*WHAT IS EXPECTED*
Could every entry be set down once more, exactly as given?

Saved entries:
^^^^

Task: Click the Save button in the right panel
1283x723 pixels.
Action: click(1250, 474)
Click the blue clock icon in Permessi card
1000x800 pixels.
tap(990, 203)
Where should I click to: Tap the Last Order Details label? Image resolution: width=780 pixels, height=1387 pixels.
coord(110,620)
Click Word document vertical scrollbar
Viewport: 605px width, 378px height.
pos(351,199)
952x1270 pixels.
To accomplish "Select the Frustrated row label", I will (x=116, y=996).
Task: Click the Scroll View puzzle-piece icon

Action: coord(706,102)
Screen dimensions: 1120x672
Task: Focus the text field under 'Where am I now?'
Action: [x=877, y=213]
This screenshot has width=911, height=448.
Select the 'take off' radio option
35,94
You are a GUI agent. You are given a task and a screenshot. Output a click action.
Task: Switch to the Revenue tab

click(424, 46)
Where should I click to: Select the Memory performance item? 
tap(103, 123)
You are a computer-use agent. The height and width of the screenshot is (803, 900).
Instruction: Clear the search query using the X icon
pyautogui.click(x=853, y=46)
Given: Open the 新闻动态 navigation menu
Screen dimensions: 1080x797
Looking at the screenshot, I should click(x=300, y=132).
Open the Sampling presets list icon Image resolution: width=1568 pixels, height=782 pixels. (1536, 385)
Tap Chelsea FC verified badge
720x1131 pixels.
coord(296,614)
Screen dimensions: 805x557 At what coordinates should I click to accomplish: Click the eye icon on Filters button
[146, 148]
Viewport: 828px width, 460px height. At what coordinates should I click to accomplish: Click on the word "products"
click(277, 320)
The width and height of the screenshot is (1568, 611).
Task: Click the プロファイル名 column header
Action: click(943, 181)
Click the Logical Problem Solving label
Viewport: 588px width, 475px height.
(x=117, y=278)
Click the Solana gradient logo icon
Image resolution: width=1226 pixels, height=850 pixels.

^^^^

*SOLUTION FOR THIS PROBLEM*
Task: Click the Save button in the right panel
1283x723 pixels.
Action: click(1250, 474)
Click the blue clock icon in Permessi card
1000x800 pixels.
tap(990, 203)
Where should I click to: Tap the Last Order Details label? Image resolution: width=780 pixels, height=1387 pixels.
coord(110,620)
Click Word document vertical scrollbar
Viewport: 605px width, 378px height.
pos(351,199)
952x1270 pixels.
To accomplish "Select the Frustrated row label", I will (x=116, y=996).
Task: Click the Scroll View puzzle-piece icon

Action: coord(706,102)
Screen dimensions: 1120x672
Task: Focus the text field under 'Where am I now?'
Action: [x=877, y=213]
This screenshot has width=911, height=448.
Select the 'take off' radio option
35,94
You are a GUI agent. You are given a task and a screenshot. Output a click action.
Task: Switch to the Revenue tab

click(424, 46)
Where should I click to: Select the Memory performance item? 
tap(103, 123)
You are a computer-use agent. The height and width of the screenshot is (803, 900).
Instruction: Clear the search query using the X icon
pyautogui.click(x=853, y=46)
Given: Open the 新闻动态 navigation menu
Screen dimensions: 1080x797
Looking at the screenshot, I should click(x=300, y=132).
Open the Sampling presets list icon Image resolution: width=1568 pixels, height=782 pixels. (1536, 385)
Tap Chelsea FC verified badge
720x1131 pixels.
coord(296,614)
Screen dimensions: 805x557 At what coordinates should I click to accomplish: Click the eye icon on Filters button
[146, 148]
Viewport: 828px width, 460px height. At what coordinates should I click to accomplish: Click on the word "products"
click(277, 320)
The width and height of the screenshot is (1568, 611).
Task: Click the プロファイル名 column header
Action: click(943, 181)
Click the Logical Problem Solving label
Viewport: 588px width, 475px height.
(x=117, y=278)
Click the Solana gradient logo icon
Image resolution: width=1226 pixels, height=850 pixels.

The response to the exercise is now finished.